==== EXCERPTED RECORDS ====

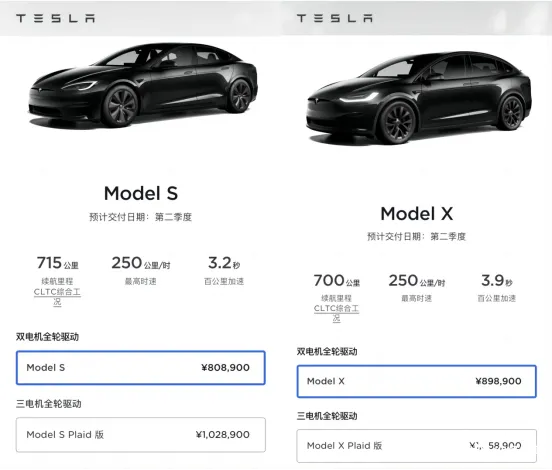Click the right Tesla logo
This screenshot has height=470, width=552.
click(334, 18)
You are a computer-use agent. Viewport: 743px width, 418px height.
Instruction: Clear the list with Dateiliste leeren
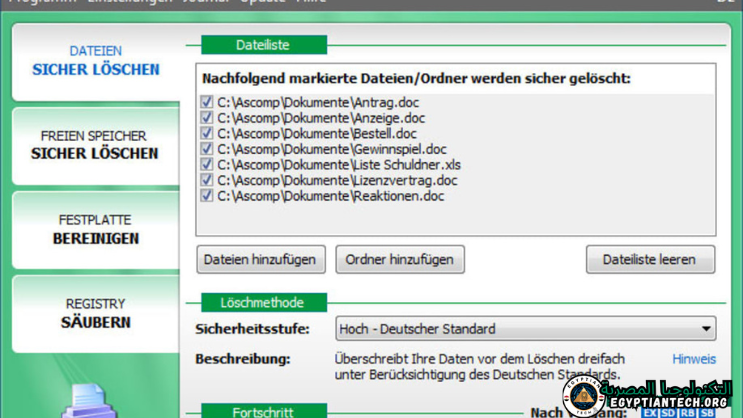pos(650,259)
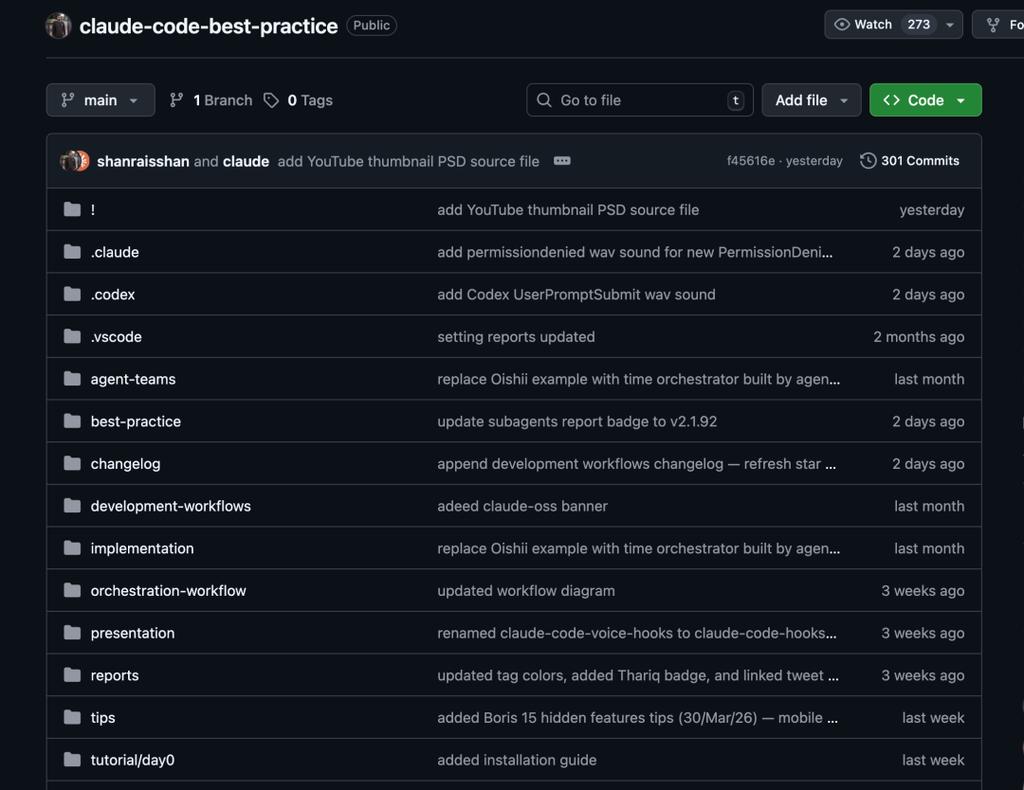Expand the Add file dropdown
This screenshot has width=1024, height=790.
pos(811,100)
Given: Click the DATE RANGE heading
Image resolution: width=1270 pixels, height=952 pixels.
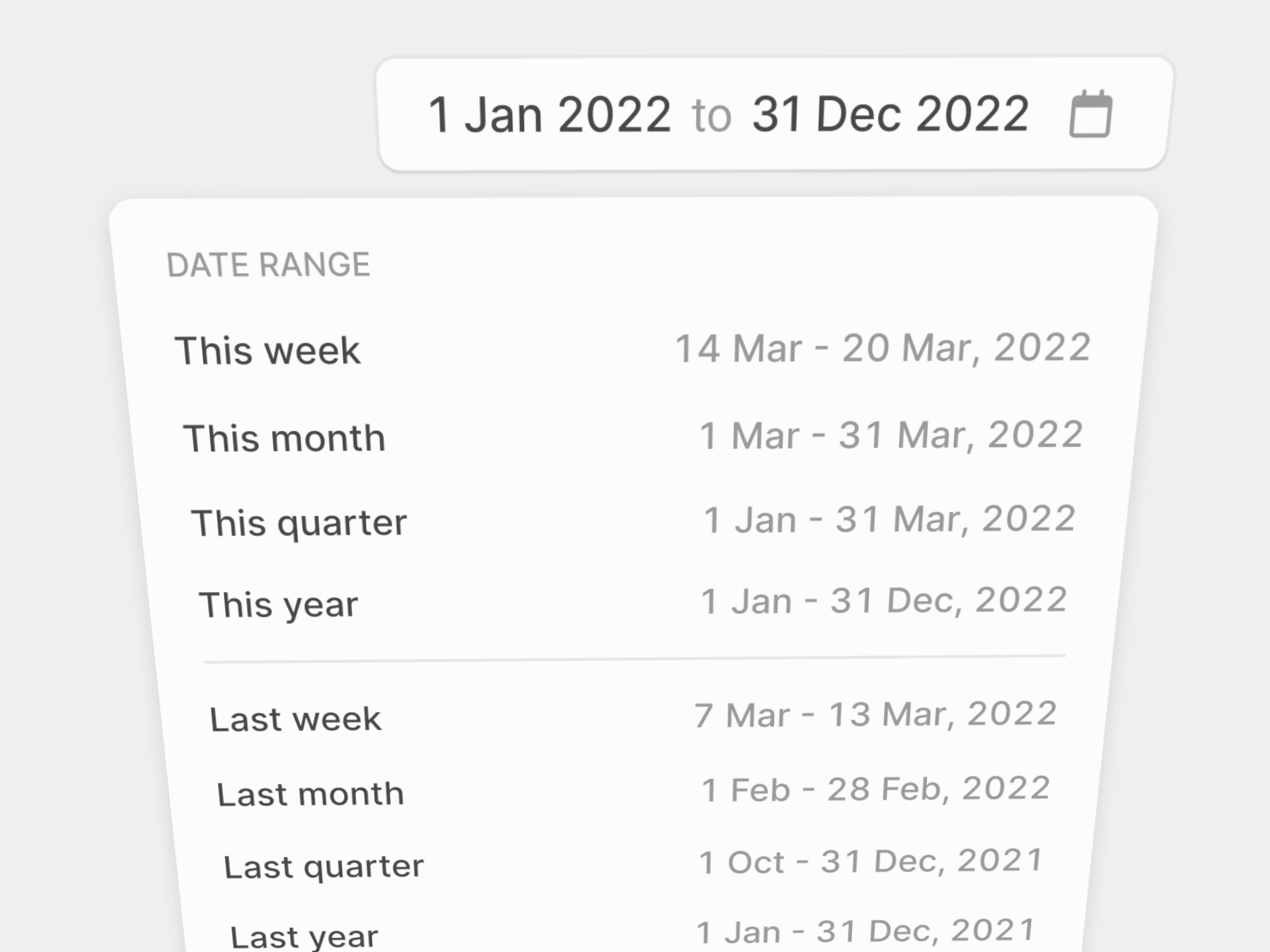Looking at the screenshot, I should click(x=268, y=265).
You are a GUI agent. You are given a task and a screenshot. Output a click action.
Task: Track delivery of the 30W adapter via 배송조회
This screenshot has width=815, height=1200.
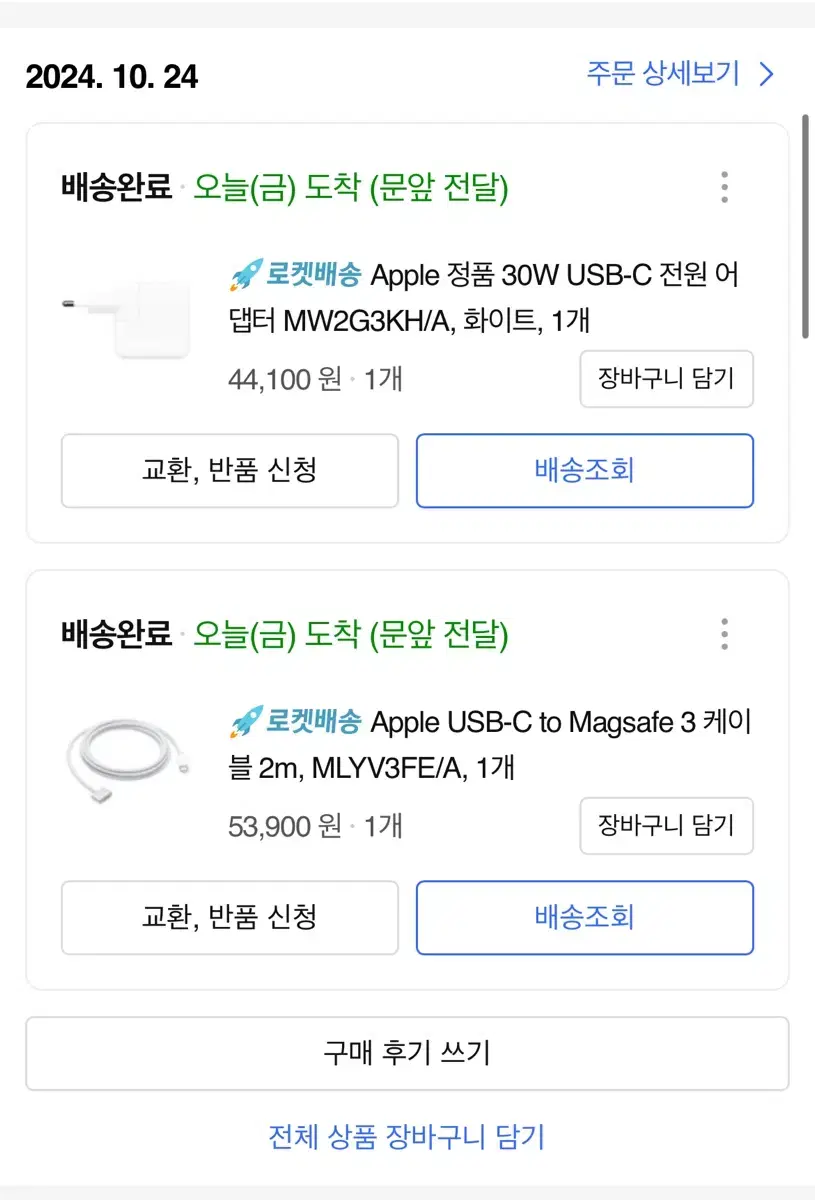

====

Pull out every line of the records above that contains the word "agent".

You are a computer-use agent. Viewport: 743px width, 418px height.
You are a GUI agent. You are given a task and a screenshot. Output a click action.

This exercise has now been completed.